▶ **Available data**
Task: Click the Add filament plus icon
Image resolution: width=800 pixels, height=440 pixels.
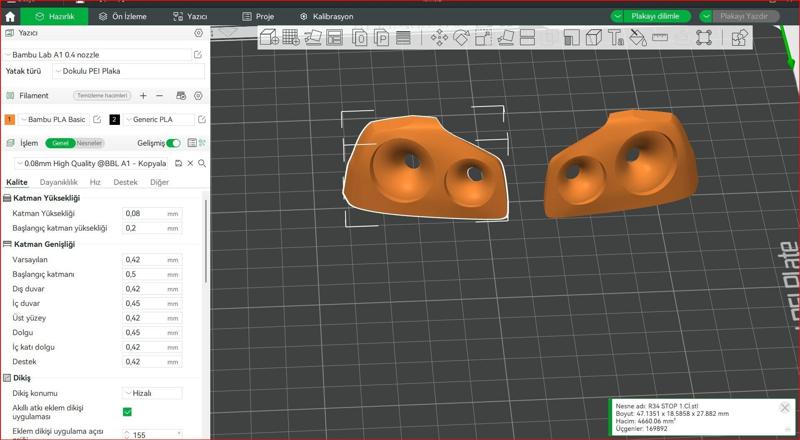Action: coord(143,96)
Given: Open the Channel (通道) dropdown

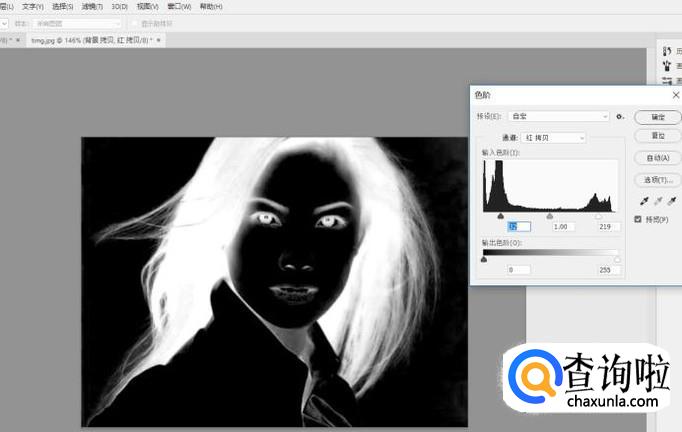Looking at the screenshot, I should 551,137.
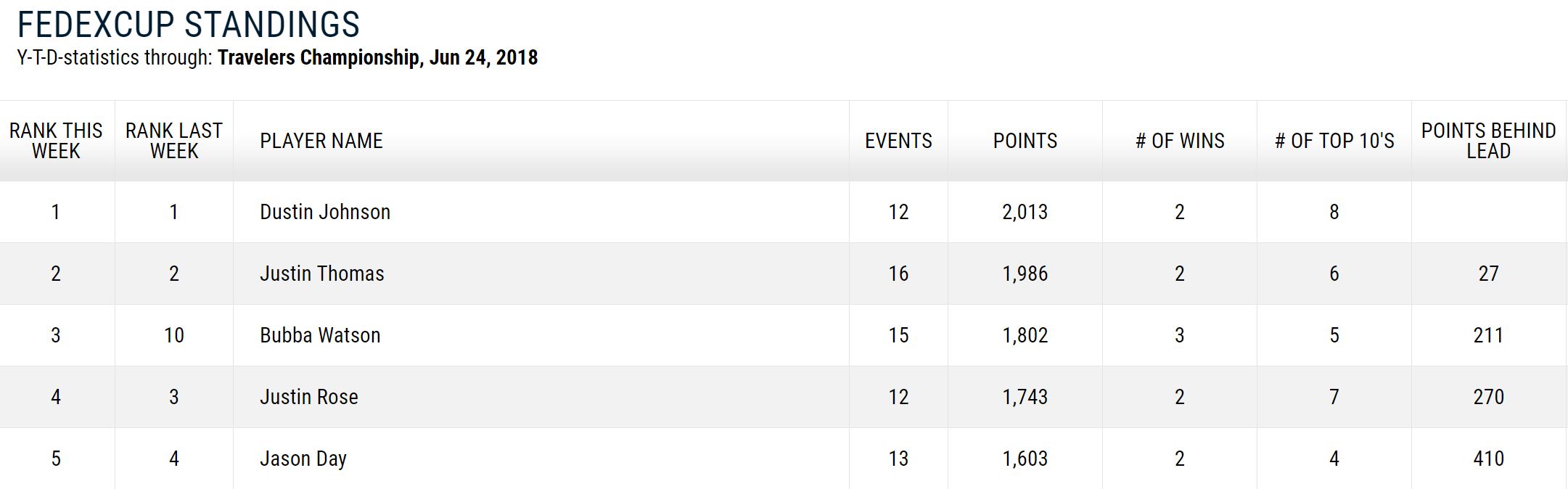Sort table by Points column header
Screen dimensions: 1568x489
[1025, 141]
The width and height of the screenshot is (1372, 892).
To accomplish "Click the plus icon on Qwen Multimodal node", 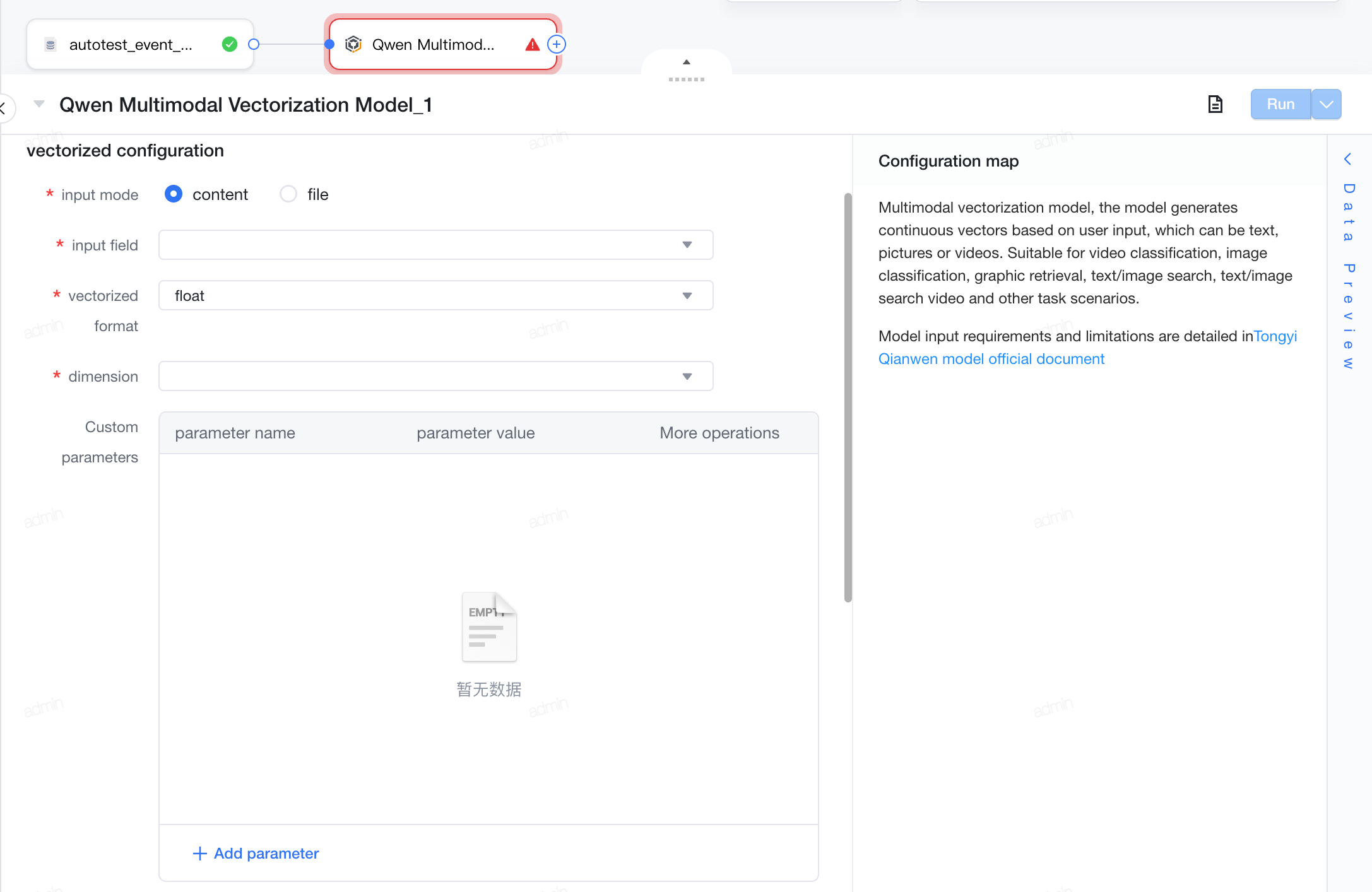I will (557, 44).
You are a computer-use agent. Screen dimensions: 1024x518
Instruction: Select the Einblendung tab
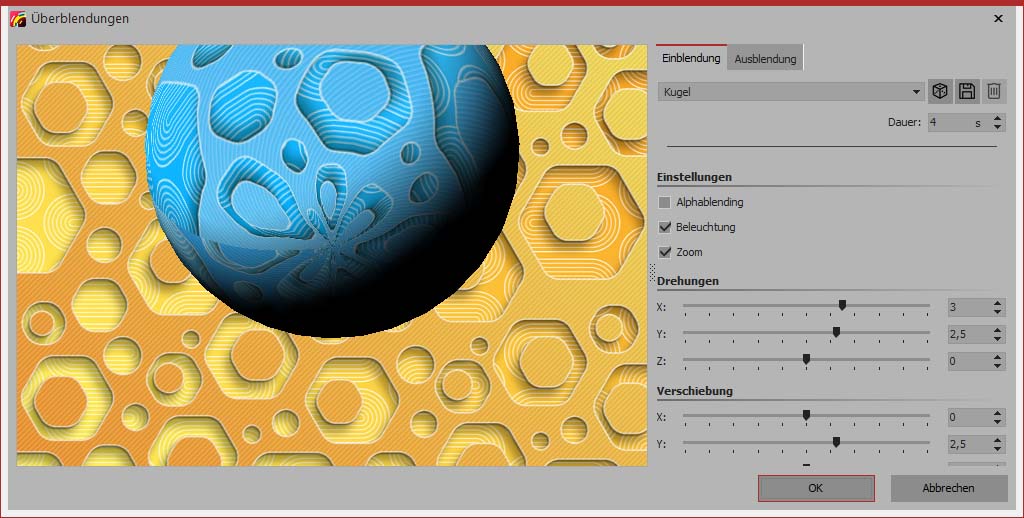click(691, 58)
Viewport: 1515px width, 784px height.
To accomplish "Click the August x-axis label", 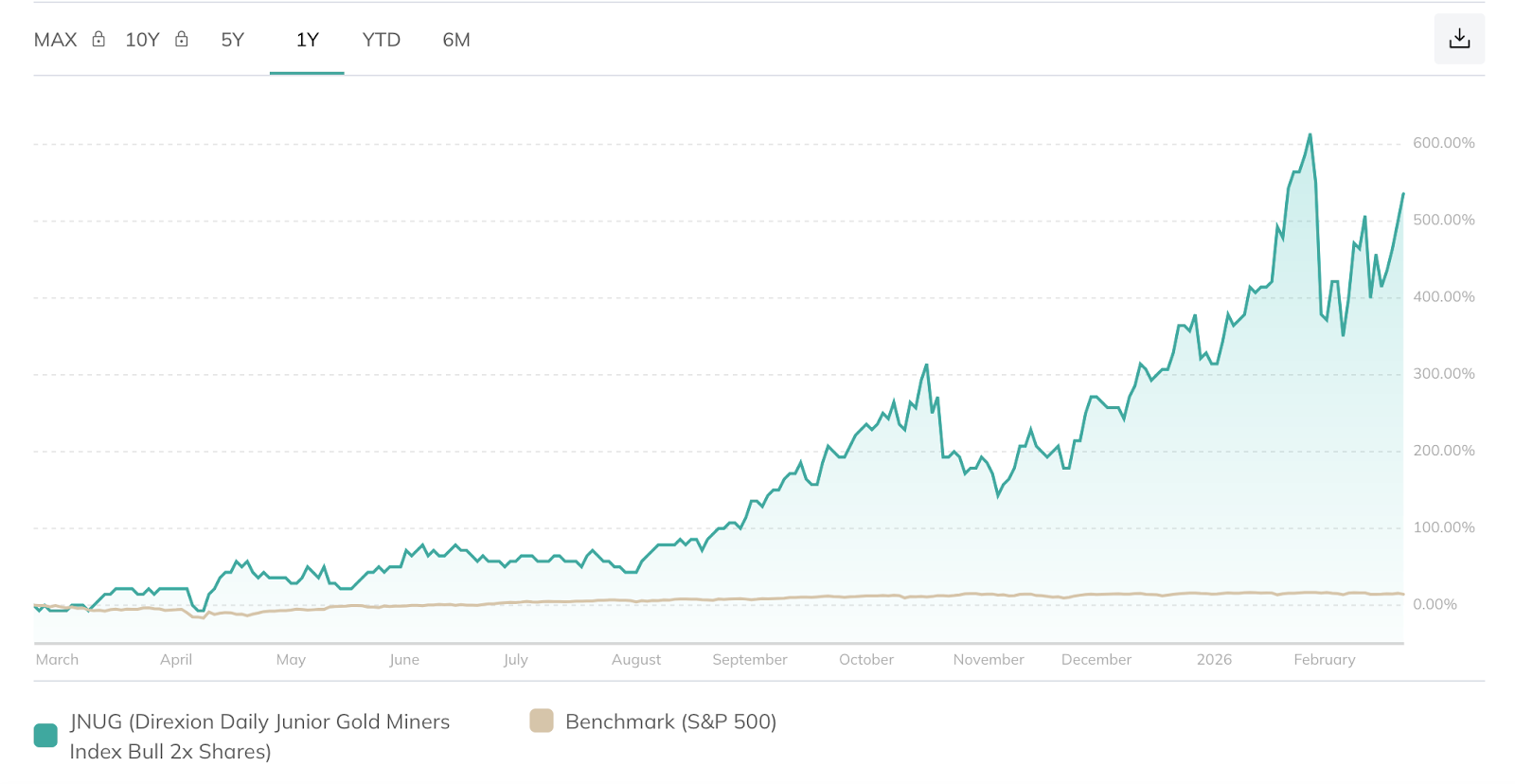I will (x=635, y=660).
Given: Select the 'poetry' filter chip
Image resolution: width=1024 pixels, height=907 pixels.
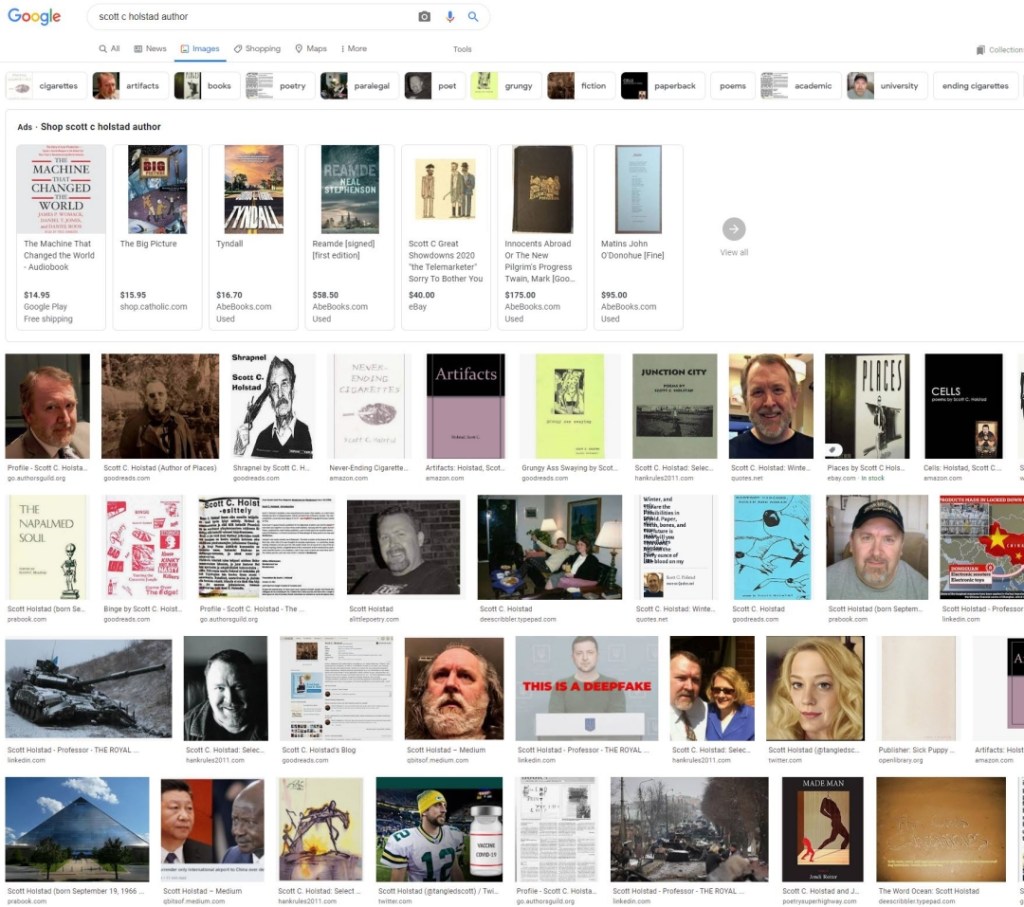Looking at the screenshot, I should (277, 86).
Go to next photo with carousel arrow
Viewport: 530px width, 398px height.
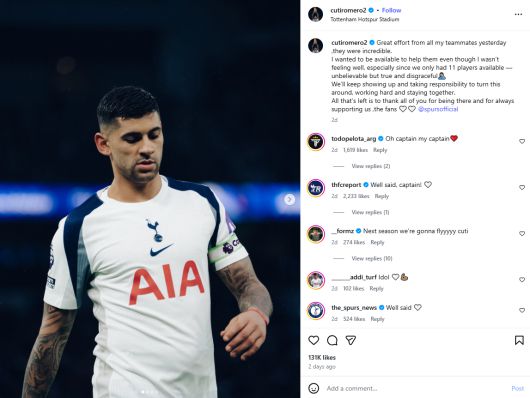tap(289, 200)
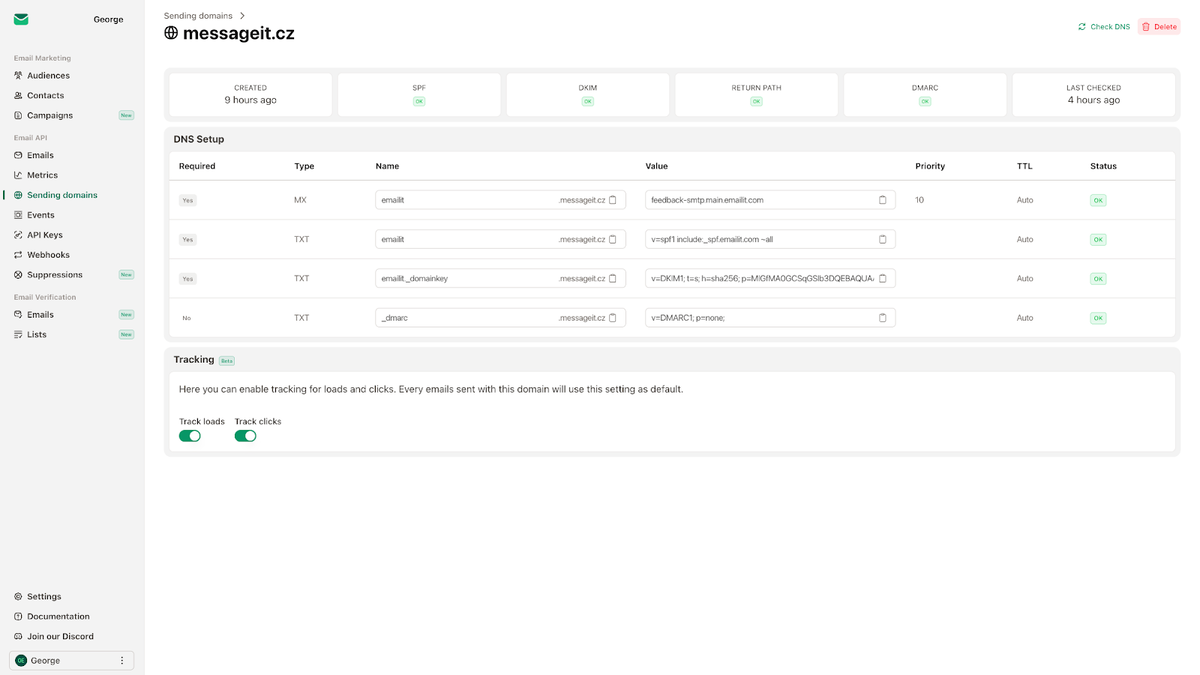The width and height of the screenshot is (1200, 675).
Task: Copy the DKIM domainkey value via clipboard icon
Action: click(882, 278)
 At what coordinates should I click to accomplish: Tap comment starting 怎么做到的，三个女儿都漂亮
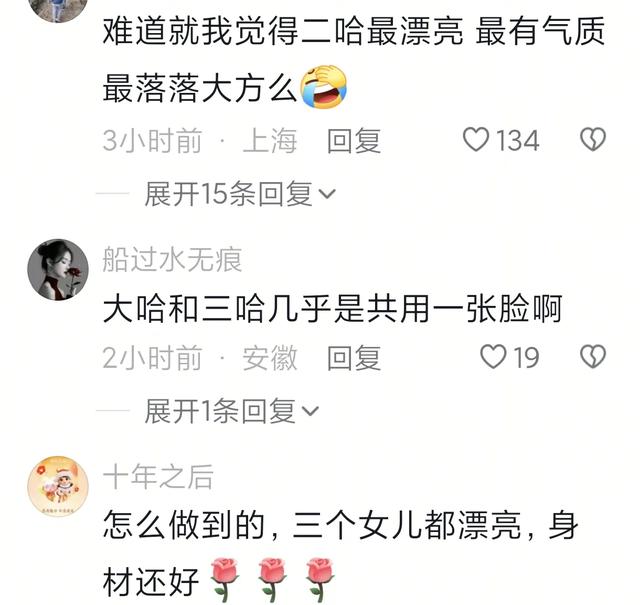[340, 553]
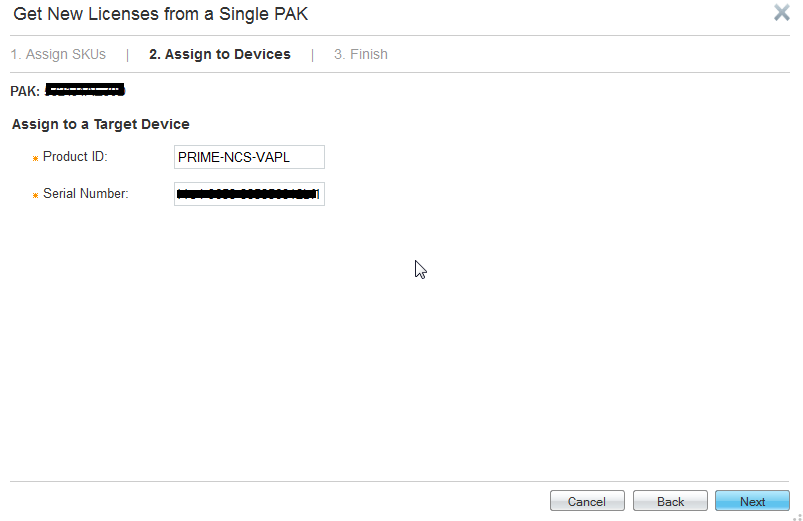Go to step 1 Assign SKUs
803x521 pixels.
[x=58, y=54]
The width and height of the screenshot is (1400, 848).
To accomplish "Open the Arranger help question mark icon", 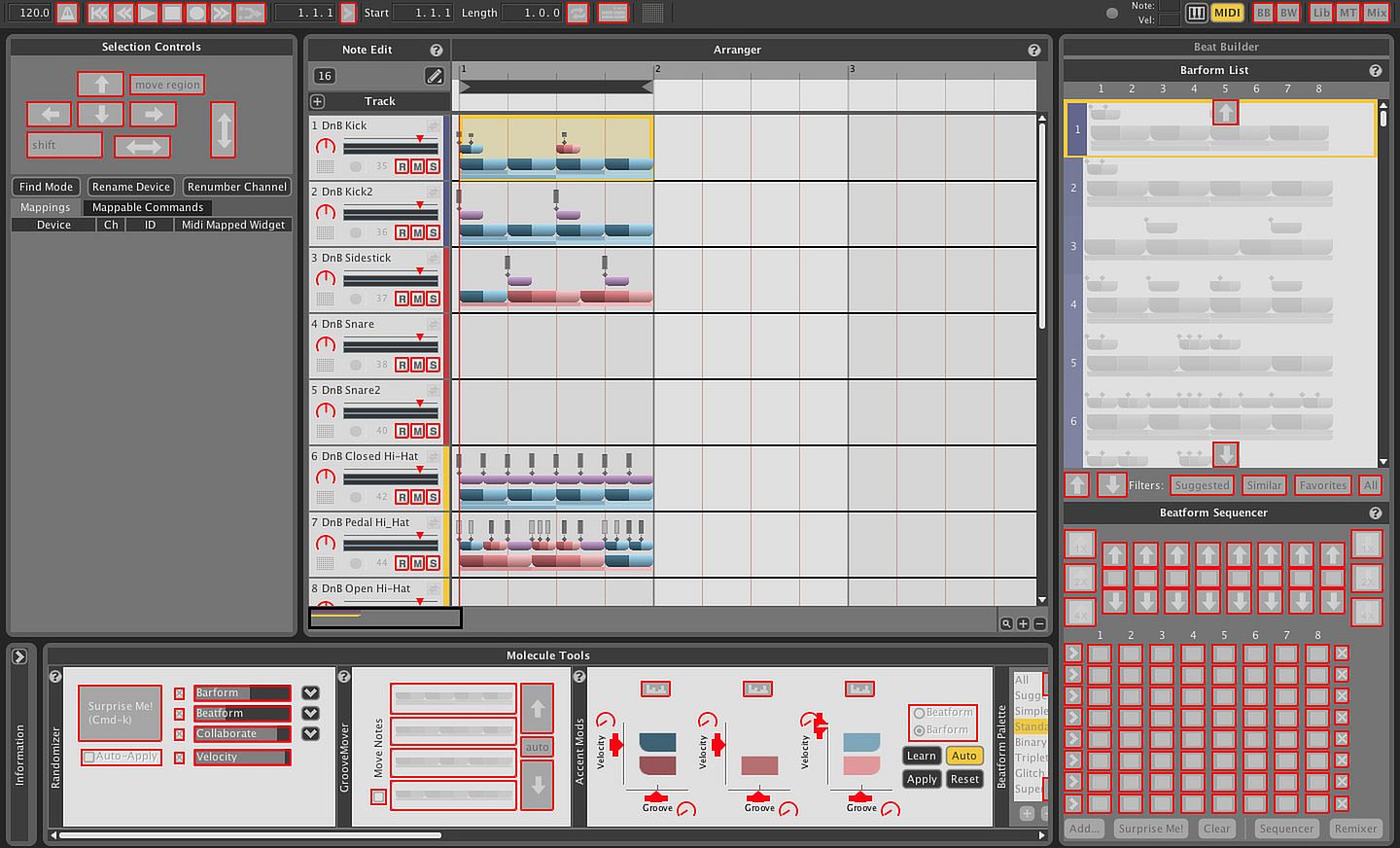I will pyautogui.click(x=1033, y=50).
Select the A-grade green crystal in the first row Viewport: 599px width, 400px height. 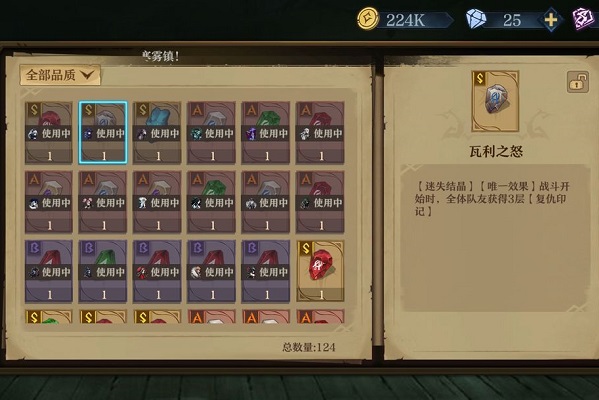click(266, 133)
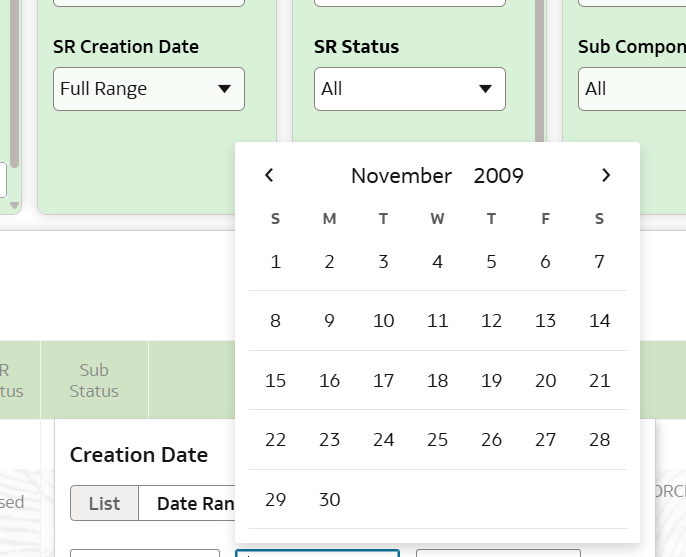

▶ **Task goal**
The lines to copy exactly start with the line above that has "Image resolution: width=800" and go on through the line that has "The width and height of the screenshot is (1372, 892)."; please include both, add nothing else, and omit the pictures.

▶ **Written solution**
Image resolution: width=800 pixels, height=440 pixels.
Action: coord(143,96)
Given: Open the Channel (通道) dropdown

Looking at the screenshot, I should 551,137.
Sort table by Points column header
Screen dimensions: 1568x489
[1025, 141]
The width and height of the screenshot is (1372, 892).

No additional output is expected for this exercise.